Putting it to the test, the three authors teamed up with a number of collaborators and began to study the bacteria that live in Mono Lake in California, home to arsenic-rich waters.

The researchers began to grow the bacteria in a laboratory on a diet of increasing levels of arsenic, finding to their surprise that the microbes eventually fully took up the element, even incorporating it into the phosphate groups that cling to the bacteria's DNA.

Notably, the research found that the bacteria thrived best in a phosphorus environment.

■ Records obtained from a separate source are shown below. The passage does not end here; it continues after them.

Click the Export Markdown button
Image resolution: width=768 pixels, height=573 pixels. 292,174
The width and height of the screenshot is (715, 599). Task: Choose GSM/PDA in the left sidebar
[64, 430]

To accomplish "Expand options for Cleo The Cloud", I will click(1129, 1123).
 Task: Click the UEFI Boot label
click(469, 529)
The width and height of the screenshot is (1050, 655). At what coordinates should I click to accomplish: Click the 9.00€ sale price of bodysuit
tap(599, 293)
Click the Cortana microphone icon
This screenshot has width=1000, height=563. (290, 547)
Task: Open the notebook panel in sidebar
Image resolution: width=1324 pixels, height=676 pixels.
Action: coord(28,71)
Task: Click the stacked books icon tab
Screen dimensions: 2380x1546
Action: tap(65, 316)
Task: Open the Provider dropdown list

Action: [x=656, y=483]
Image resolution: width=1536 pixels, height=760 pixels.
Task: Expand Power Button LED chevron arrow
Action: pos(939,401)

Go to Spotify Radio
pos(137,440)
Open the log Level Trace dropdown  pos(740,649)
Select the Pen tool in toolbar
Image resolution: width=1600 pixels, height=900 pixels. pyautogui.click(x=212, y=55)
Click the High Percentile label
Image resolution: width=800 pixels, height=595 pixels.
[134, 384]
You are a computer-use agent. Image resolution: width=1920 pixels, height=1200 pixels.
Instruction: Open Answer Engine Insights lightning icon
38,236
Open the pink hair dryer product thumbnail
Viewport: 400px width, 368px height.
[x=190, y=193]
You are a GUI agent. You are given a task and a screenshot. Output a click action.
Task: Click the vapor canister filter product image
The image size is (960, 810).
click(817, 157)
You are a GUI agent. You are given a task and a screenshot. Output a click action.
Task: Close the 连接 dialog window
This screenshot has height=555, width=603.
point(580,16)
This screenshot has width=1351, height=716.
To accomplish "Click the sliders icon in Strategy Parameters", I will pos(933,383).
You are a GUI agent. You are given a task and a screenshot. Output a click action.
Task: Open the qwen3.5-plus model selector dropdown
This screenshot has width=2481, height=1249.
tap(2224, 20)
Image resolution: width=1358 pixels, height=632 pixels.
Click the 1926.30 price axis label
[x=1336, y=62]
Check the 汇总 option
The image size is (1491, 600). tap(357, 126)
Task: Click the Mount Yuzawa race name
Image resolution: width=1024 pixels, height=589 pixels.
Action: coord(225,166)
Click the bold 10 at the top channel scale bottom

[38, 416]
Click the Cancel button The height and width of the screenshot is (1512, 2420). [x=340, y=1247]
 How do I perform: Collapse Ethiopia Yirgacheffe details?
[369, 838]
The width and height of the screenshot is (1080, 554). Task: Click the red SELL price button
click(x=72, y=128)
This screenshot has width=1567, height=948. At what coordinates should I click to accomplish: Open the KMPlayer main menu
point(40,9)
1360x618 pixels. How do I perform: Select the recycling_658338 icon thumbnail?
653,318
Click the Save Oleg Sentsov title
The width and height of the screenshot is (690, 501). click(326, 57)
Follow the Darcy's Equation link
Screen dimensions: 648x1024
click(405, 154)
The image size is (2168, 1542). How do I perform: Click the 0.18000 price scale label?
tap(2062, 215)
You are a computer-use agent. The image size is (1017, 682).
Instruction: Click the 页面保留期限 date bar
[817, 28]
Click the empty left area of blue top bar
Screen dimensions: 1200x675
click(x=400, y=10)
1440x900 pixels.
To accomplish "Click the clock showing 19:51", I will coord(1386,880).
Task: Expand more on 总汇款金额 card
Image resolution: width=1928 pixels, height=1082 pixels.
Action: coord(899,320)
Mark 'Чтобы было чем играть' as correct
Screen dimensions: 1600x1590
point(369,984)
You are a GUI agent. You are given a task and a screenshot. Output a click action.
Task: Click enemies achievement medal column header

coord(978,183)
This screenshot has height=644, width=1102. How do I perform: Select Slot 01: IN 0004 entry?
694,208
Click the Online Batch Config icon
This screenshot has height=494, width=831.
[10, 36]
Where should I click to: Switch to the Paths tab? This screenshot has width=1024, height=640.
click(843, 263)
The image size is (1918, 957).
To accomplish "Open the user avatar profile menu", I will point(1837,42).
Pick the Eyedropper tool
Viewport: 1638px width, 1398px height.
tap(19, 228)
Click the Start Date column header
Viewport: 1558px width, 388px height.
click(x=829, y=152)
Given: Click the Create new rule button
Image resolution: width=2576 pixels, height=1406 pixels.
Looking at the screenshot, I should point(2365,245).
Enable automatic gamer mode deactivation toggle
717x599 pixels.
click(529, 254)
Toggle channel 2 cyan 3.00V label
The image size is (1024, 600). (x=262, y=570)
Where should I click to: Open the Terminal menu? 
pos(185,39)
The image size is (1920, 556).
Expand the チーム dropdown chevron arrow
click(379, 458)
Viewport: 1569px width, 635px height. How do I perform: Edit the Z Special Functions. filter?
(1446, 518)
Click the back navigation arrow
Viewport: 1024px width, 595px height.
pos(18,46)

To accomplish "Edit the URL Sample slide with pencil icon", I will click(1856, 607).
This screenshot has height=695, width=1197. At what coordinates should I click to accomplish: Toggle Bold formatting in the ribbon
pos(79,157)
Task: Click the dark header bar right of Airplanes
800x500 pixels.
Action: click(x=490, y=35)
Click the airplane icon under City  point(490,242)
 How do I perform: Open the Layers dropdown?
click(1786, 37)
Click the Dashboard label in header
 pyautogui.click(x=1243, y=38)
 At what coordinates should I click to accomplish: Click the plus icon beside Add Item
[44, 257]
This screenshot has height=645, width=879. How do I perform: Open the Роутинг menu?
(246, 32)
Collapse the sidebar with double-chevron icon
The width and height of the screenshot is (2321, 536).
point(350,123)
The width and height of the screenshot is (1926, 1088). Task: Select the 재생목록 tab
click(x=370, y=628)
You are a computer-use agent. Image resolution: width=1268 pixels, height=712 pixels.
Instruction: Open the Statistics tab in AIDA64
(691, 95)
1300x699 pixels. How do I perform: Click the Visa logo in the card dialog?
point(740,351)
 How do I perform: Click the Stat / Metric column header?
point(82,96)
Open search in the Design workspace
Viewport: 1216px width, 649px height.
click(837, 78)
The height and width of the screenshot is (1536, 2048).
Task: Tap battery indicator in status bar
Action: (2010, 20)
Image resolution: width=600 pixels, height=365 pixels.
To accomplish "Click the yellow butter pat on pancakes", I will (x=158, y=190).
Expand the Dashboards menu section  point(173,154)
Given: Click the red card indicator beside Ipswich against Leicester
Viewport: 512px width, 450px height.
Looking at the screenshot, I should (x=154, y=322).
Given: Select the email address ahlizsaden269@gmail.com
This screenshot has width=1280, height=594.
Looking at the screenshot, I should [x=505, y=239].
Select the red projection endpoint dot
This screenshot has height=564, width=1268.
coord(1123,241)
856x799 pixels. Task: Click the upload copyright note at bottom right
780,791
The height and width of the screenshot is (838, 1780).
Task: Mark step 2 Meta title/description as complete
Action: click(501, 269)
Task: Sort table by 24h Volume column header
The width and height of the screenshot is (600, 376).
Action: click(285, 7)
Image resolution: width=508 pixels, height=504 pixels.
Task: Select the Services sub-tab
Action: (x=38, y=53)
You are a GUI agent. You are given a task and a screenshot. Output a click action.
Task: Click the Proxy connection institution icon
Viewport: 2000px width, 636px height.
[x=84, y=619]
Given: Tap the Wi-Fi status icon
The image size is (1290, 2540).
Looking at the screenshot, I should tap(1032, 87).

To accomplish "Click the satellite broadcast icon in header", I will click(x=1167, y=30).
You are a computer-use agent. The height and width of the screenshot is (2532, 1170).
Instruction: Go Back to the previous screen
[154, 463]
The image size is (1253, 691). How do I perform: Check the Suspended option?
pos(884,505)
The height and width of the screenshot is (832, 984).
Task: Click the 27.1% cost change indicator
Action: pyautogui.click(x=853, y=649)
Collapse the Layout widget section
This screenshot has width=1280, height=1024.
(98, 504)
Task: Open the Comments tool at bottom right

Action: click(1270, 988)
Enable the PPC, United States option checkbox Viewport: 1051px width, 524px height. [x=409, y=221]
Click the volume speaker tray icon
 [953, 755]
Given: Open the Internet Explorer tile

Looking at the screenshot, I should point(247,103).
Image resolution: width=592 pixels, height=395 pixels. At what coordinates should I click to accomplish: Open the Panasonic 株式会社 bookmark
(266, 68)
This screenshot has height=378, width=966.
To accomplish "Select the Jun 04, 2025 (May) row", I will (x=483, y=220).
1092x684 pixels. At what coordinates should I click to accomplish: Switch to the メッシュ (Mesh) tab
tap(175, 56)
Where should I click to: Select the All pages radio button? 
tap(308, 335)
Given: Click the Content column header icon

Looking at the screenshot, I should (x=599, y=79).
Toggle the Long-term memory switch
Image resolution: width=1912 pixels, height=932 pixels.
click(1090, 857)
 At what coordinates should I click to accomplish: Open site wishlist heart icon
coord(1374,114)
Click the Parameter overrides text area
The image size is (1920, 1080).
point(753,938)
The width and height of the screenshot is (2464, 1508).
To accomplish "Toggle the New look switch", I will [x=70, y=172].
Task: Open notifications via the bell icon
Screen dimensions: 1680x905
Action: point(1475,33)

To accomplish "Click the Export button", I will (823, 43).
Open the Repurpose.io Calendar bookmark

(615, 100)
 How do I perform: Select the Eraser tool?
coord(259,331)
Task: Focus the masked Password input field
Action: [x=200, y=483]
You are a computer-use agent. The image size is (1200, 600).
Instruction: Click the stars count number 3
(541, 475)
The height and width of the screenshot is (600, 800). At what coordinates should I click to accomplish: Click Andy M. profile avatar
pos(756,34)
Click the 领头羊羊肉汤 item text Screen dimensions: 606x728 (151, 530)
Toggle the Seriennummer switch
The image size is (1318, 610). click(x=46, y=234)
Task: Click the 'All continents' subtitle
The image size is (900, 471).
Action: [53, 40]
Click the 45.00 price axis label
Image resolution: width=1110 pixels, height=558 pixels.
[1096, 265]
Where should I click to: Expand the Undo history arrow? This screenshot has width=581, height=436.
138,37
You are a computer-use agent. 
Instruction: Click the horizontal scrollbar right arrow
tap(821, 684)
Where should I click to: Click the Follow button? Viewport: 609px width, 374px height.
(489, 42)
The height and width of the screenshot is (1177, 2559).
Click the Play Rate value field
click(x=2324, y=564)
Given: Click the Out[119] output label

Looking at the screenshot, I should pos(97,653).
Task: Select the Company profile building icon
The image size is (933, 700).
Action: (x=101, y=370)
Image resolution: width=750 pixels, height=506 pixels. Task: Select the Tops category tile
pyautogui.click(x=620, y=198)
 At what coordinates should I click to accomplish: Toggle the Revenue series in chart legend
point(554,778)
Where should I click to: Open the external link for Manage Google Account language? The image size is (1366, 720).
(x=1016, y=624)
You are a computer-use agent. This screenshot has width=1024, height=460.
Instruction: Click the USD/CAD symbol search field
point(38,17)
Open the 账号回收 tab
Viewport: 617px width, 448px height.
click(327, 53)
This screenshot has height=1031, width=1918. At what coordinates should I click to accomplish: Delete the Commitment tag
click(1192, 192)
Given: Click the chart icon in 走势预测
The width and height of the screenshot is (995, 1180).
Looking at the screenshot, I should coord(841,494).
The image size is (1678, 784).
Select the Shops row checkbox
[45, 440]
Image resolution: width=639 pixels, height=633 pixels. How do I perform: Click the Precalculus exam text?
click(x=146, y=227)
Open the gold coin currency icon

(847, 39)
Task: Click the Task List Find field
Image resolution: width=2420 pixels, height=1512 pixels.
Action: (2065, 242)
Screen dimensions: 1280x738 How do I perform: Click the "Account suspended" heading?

That probably means that the bacteria, while a striking first for science, are not a sign of a "second genesis" of life on Earth, adapted specifically to work best with arsenic in place of phosphorus.

However, Professor Davies said, the fact that an organism that breaks such a perceived cardinal rule of life makes it is a promising step forward.

"This is just a weird branch on the known tree of life," said Professor Davies. "We're interested ultimately in finding a different tree of life... that will be the thing that will have massive implications in the search for life in the Universe.

"The take-home message is: who knows what else is there? We've only scratched the surface of the microbial realm."

John Elliott, a Leeds Metropolitan University researcher who is a veteran of the UK's search for extraterestrial life, called the find a "major discovery".

"It starts to show life can survive outside the traditional truths and universals that we thought you have to use... this is knocking one brick out of that wall," he said.

"The general consensus is that this really could still be an evolutionary adapatation rather than a second genesis. But it's early days, within about the first year of this project; it's certainly one to think on and keep looking for that second genesis, because you've almost immediately found an example of something that's new."

Simon Conway Morris of the University of Cambridge agreed that, whatever its implications for extraterrestrial life, the find was significant for what we understand about life on Earth.

"The bacteria is effectively painted by the investigators into an 'arsenic corner', so what it certainly shows is the astonishing and perhaps under-appreciated versatility of life," he told BBC News.

"It opens some really exciting prospects as to both un-appreciated metabolic versatility... and prompting the questions as to the possible element inventory of remote Earth-like planets".